● GOAL OF THE EXERCISE
A verbatim transcript of the lines below, starting at the first and ending with the one that holds "Task: Go to the DVD settings page", is what should be produced.

Saved entries
----------
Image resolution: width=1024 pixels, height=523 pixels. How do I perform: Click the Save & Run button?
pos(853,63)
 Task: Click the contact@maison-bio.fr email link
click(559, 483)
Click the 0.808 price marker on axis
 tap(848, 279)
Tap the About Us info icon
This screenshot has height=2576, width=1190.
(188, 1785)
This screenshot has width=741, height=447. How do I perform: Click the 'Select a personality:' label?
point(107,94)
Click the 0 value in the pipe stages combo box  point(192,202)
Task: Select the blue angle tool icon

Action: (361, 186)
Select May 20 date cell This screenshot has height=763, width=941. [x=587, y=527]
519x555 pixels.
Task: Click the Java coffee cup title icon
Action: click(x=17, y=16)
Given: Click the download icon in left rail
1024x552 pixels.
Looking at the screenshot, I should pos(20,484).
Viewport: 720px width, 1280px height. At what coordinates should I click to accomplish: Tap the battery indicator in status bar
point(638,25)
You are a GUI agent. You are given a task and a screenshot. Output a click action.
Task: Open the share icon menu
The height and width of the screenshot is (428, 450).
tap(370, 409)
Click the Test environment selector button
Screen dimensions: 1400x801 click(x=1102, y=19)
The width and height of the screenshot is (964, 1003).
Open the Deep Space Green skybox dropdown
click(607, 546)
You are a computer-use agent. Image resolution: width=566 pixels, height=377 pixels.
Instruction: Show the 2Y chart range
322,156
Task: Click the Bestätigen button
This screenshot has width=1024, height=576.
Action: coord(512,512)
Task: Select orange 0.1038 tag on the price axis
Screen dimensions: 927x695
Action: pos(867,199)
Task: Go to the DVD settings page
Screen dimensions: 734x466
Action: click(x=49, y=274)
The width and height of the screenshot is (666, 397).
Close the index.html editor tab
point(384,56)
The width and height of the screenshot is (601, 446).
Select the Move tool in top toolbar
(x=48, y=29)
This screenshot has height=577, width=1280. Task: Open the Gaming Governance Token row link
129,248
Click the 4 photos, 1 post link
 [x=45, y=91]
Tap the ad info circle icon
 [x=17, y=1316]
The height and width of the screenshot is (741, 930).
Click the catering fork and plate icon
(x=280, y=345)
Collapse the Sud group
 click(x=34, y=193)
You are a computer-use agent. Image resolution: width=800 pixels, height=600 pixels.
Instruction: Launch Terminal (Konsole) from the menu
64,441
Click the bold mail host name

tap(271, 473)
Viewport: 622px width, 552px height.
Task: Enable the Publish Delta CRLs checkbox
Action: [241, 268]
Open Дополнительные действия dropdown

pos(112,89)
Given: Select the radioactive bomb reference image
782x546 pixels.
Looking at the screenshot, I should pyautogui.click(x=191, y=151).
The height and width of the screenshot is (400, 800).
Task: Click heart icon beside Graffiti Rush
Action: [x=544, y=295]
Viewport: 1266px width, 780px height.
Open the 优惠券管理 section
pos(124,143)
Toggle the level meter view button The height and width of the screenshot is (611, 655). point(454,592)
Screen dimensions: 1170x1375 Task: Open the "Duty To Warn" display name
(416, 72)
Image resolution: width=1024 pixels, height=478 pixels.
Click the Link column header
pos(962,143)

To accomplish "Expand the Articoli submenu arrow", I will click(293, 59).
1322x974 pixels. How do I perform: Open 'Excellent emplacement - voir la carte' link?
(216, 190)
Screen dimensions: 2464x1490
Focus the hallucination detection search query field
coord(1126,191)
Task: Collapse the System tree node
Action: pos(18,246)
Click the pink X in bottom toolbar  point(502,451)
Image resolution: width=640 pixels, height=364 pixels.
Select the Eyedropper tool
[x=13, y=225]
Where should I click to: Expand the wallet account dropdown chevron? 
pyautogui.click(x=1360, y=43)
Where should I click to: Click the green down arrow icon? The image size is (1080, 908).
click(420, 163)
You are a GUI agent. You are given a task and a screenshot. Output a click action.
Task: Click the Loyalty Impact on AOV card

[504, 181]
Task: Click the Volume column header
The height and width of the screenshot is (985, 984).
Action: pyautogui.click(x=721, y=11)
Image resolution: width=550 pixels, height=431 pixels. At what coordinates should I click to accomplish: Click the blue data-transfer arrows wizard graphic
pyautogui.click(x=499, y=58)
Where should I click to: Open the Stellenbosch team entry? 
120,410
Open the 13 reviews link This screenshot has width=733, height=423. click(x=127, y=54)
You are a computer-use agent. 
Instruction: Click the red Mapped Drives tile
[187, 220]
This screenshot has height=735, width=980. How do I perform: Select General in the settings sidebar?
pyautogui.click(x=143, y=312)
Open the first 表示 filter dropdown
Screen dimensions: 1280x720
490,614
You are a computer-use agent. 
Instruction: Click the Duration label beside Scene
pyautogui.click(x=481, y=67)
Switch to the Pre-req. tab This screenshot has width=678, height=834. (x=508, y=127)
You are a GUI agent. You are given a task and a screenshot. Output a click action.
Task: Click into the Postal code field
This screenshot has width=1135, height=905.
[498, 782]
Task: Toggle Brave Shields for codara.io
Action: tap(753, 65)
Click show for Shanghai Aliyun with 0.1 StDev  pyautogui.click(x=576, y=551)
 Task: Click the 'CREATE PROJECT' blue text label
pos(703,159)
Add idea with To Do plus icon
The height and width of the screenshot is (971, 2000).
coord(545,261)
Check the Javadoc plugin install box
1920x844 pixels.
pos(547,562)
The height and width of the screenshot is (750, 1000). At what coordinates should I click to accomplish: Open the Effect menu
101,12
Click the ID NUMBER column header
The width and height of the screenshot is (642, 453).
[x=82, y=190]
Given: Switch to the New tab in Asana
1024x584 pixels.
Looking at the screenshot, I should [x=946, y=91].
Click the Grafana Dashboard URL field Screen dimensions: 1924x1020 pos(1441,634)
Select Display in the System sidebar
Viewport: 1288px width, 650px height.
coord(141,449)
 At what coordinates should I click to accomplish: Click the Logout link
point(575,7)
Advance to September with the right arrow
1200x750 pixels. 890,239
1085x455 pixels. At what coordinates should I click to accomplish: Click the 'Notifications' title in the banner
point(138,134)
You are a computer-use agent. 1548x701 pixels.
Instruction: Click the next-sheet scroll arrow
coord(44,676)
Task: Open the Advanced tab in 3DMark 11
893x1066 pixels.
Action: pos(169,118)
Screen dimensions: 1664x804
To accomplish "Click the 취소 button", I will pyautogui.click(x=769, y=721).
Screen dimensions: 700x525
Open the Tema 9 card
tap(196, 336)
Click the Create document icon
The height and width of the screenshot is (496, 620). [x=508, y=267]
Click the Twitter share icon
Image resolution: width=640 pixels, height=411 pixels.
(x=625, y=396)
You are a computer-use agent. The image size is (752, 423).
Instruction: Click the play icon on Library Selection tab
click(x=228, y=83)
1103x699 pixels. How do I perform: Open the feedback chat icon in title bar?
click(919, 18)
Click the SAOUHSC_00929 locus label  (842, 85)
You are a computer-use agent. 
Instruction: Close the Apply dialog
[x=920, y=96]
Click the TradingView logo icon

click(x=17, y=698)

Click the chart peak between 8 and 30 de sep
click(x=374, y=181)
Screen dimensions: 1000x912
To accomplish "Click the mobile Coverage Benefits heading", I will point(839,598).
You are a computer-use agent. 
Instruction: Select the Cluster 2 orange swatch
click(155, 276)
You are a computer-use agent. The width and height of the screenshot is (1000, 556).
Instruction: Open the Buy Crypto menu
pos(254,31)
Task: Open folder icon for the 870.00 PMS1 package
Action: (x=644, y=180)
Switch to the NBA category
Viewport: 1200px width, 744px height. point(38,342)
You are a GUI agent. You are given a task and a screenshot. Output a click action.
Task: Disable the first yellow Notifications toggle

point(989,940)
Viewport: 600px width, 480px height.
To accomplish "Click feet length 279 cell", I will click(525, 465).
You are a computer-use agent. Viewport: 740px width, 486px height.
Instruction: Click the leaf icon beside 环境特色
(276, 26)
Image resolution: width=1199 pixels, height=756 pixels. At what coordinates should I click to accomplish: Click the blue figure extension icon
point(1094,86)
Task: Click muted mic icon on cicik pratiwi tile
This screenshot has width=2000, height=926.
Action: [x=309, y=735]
----------
● THE ANSWER
Image resolution: width=1024 pixels, height=523 pixels. How do I perform: Click the Save & Run button?
pos(853,63)
 Task: Click the contact@maison-bio.fr email link
click(559, 483)
Click the 0.808 price marker on axis
 tap(848, 279)
Tap the About Us info icon
This screenshot has height=2576, width=1190.
(188, 1785)
This screenshot has width=741, height=447. How do I perform: Click the 'Select a personality:' label?
point(107,94)
Click the 0 value in the pipe stages combo box  point(192,202)
Task: Select the blue angle tool icon

Action: (361, 186)
Select May 20 date cell This screenshot has height=763, width=941. [x=587, y=527]
519x555 pixels.
Task: Click the Java coffee cup title icon
Action: click(x=17, y=16)
Given: Click the download icon in left rail
1024x552 pixels.
Looking at the screenshot, I should pos(20,484).
Viewport: 720px width, 1280px height. At what coordinates should I click to accomplish: Tap the battery indicator in status bar
point(638,25)
You are a GUI agent. You are given a task and a screenshot. Output a click action.
Task: Open the share icon menu
The height and width of the screenshot is (428, 450).
tap(370, 409)
Click the Test environment selector button
Screen dimensions: 1400x801 click(x=1102, y=19)
The width and height of the screenshot is (964, 1003).
Open the Deep Space Green skybox dropdown
click(607, 546)
You are a computer-use agent. Image resolution: width=566 pixels, height=377 pixels.
Instruction: Show the 2Y chart range
322,156
Task: Click the Bestätigen button
This screenshot has width=1024, height=576.
Action: coord(512,512)
Task: Select orange 0.1038 tag on the price axis
Screen dimensions: 927x695
Action: pos(867,199)
Task: Go to the DVD settings page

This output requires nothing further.